We can take away at least one general argument: Monte Carlo simulation is frequently a fast (that is, in human time) way to figure out decent strategies to stochastic decision problems.

At each step it's pretty easy to calculate the probability that the patient has each disease, and the probability that the patient will die if untreated.

You can get a .5 chance of saving the patient if you simply choose to treat for one disease and stick with that treatment. Let me arbitrarily say that if I choose this option I will treat for fungus.

I think a simple one move look ahead can give the optimum strategy: compare the chance of the patient dying on this turn to the chance of waiting saving the patient's life.
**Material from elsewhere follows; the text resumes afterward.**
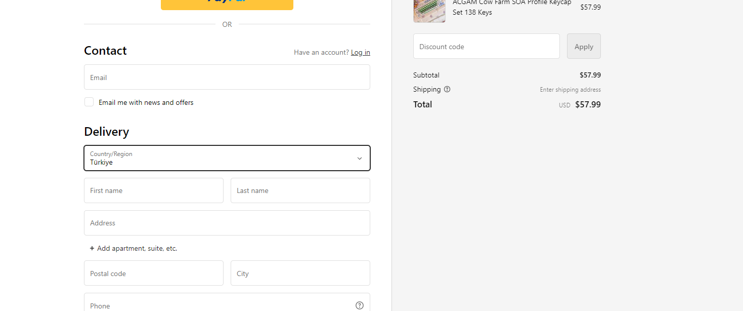Click the City input field
Viewport: 743px width, 311px height.
click(300, 274)
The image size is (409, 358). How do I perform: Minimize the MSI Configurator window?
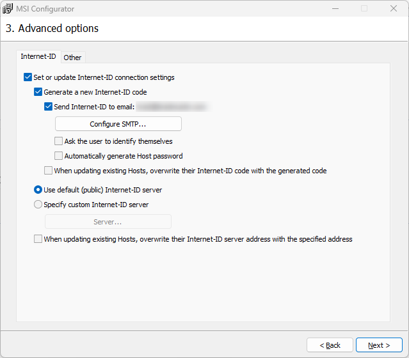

It doesn't do any good to wait for more evidence if the extra evidence won't change your treatment anyway. So the chance of waiting saving patient is the confidence that you will have correctly identified the disease after waiting an extra turn minus .5 if changes your treatment and zero otherwise.

For example, if I have 1 red and one black card already and have not yet treated the patient and 4 turns have gone by, the chance of the patient dying next turn is I think 4/36. The the chance of waiting saving the patient's life is .5 .5 (x - .5) where the number x which I am too lazy to calculate is the probability the patient has an allergy given two black cards and one red one. (The first .5 is because there's only a coin flip chance of getting test results, the second because if I draw a red card it won't change my mind how to treat the patient).
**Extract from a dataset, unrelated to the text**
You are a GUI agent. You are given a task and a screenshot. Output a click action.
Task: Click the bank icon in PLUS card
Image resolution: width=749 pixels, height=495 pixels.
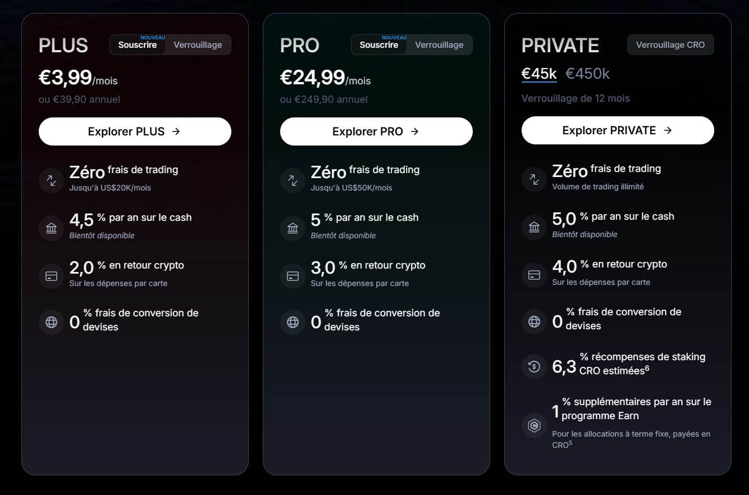(51, 228)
I'd like to code your proposed strategy up and measure it by simulations, but I can't quite figure out what it is. Does your strategy start with default-treating someone for fungus, or with waiting? Does it switch to treating an allergy on the first suggestive evidence for allergy, or does it wait for conclusive proof?

By the way, you only need to treat him for the same disease six times to be guaranteed that it's helping. There's no need to prolong the game for the full twelve turns.
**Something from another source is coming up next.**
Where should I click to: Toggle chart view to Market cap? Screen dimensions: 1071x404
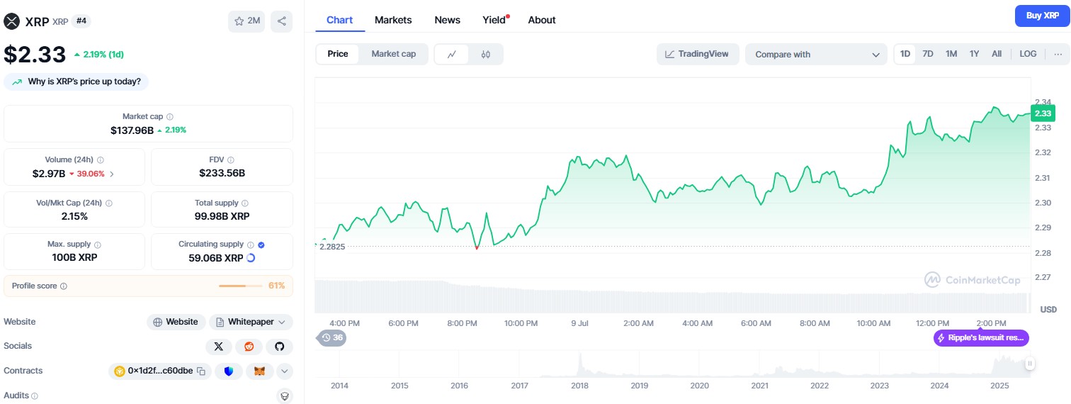[393, 54]
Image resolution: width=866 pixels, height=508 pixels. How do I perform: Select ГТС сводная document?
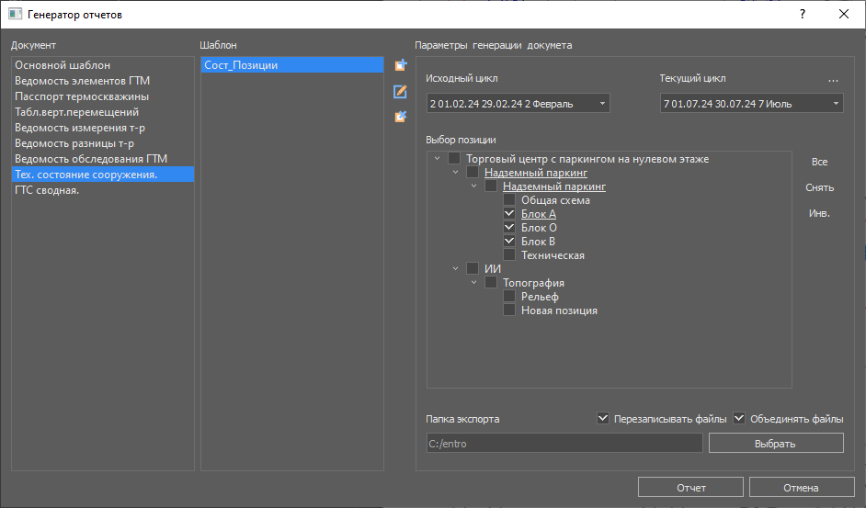pos(50,190)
Yes, you're correct. Sorry about that.

Sounds fun! Easy to implement on a computer too. I wonder if players would discover the best strategy simply by practicing (and not by reasoning about the game).

And I wonder if doctors discover the best strategy the same way.

And I wonder if the 'best strategy' found by doctors in this way is a different thing entirely to the strategy that optimises patient outcomes. The best thing about learning by practising is that you can learn successfully without having to admit what your utility function looks like!

I don't see anything in this game that illustrates the need to decide whether to calculate more or go with what currently looks like the best decision. Waiting for more evidence is not the same as taking more time to calculate.

You're entirely correct; however, I couldn't figure out how to model taking more time to calculate except as waiting for more evidence. Do you have a model in mind?

OK, so you obviously wait on the first turn, because that can't possibly kill him. And if you get two cards of the same color on the first two turns, you treat him for that disease until he's cured or he dies, no matter what any future cards turn up. The interesting question is what if they alternate?

EDIT: THIS IS WRONG, DO NOT BELIEVE IT

[This comment is no longer endorsed by its author]Reply

Can you explain your reasoning about two cards of the same color? I don't follow.

That's probably because I'm wrong ^^;

I had the numbers working out to be that by the time you would get two cards worth of contradictory evidence for the original treatment, the fact that the original treatment hadn't killed him yet was enough evidence to keep going. But, my counting was off by a day. Whoops!